Welcome to Louisiana signThe Southwestern Region of Louisiana is known by some as “Cajun Country” and boasts both bayous and big cities.  Our first stop in the Pelican state was Sam Houston Jones State Park.  It is located at 107 Sutherland Road, Lake Charles, Louisiana at the confluence of the Houston & Calcasieu Rivers and Indian Bayou.

The landscape is obviously in stark contrast with the desert and plains of the Western states we have traversed recently, for we are now in America’s Wetland.  When we arrived, we entered a park with tree-filled lagoons and a mixed pine and hardwood forest covering 1,087 acres of land.

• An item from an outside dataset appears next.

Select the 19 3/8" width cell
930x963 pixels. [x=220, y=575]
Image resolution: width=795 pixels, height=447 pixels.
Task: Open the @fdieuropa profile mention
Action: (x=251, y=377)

Sam Houston Jones State Park

We like state parks for their large spaces between sites.  But here the sites are a bit tight and narrow – not what we normally expect of a state park, and some sites were buckling due to tree root incursion.  We were actually forewarned that state parks further east are old and may need work.  But this was the first state park we have seen with full hookups and 50-amp power.  And the beauty of the park and the nice hiking trails grew on us the longer we stayed.

Sam Houston Jones State Park

The water and power hook ups are way too far from the site, but the office kindly lent us an extension cord. The park is mostly peaceful and quiet, but there was some kind of constant distant humming from a plant that got really aggravating.  The birds and the wind could not drown out that noise!

Sam Houston Jones State Park

Note how far the hook ups are.

There are three hiking trails winding through this beautiful park.  First we took the Riverwalk Trail — 1.6 miles that follows Houston river and dry cypress swamps.
River Trail
Swamp Walk Trail — 1.1 miles around the swamp and this is where I saw my first Gator and other animals!
Baby Gator

Steve’s new screen background – this guys is so cool, and the colors around him are gorgeous!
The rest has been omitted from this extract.